Honors and awards: 2014 Freshman All-American (first-team Perfect Game, second team Baseball America)
In the VU record book: Stone doesn't rank on any single-season or career charts.
Before VU: Was the 2013 TSSAA Player of the Year at Columbia Central, where he set school career marks for wins (26) and strikeouts (350). Also made first-team all-state in 2011.
Freshman (2014): Stone played a key role as a high-leverage long reliever on VU's 2014 national title team, ranking sixth on the squad in innings pitched. He threw 24 innings in Southeastern Conference play, with 32 strikeouts, seven walks, no hit batsmen and an 0.75 ERA, a 1-0 record and two saves. Was the winning pitcher in the national title-clinching game, throwing 1 2/3 innings of scoreless relief with four strikeouts against Virginia. Days before, Stone relieved Carson Fulmer and got VU out of a bases-loaded, one-out jam with a double-play ball, then, threw five more complete innings while allowing one earned run against Texas, that win vaulting VU into the CWS title series. Two weeks before, Stone threw six innings while giving up one unearned run in a 12-5 win over Stanford that sent the Commodores to Omaha. Picked up saves against South Carolina (3 1/3 scoreless innings, three strikeouts) and Missouri (three scoreless, five strikeouts). Picked up a save with a three-inning, eight-strikeout performance vs. Tennessee Tech.

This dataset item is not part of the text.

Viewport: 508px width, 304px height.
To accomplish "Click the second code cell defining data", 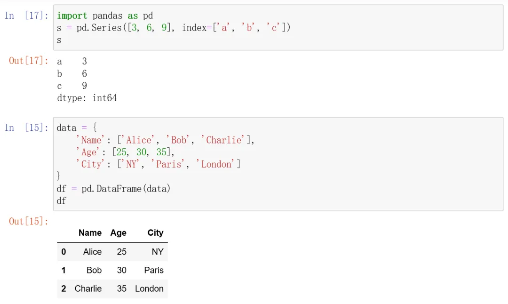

Sophomore (2015): Stone appeared to hurt his arm in the season-opening series, and was limited to three appearances before undergoing Tommy John surgery in April.
Junior (2016): Stone came back from surgery, making 10 appearances (three starts) before shutting his season down in April due to arm troubles. Picked up two saves in two games vs. Stanford in an early-March series before transitioning to the rotation, where he had a 6.39 ERA over four SEC appearances (three starts) spanning 12 2/3 innings.

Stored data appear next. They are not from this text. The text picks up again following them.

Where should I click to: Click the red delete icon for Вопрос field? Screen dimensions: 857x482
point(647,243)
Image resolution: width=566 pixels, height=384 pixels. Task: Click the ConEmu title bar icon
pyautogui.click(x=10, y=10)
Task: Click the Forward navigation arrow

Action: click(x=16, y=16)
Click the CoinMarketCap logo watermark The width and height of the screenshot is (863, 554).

Post-VU: Stone retired from baseball before his senior year and didn't pursue a pro career.
Final thoughts, and why I ranked him where I did: Without Stone, I don't think VU wins it all in 2014, and probably doesn't get to the CWS final. Between three elimination games (Stanford, Texas and Virginia), he threw 13 1/3 innings of one-earned-run baseball. Relief contributions don't get much bigger than that. He had a slider that's on the short list of most un-hittable pitches thrown by Commodores during the Tim Corbin era. Unfortunately, it was the strain that pitch placed on his elbow that probably did him in.
It's hard to rank Stone higher because of the brevity of his career, but contributing to winning is the most important thing (to the best of your circumstances and control), and especially making huge contributions to winning championships, trumps everything on this list. At the pinnacle of his career according to those criteria, Stone may have done that job better than anyone on this list.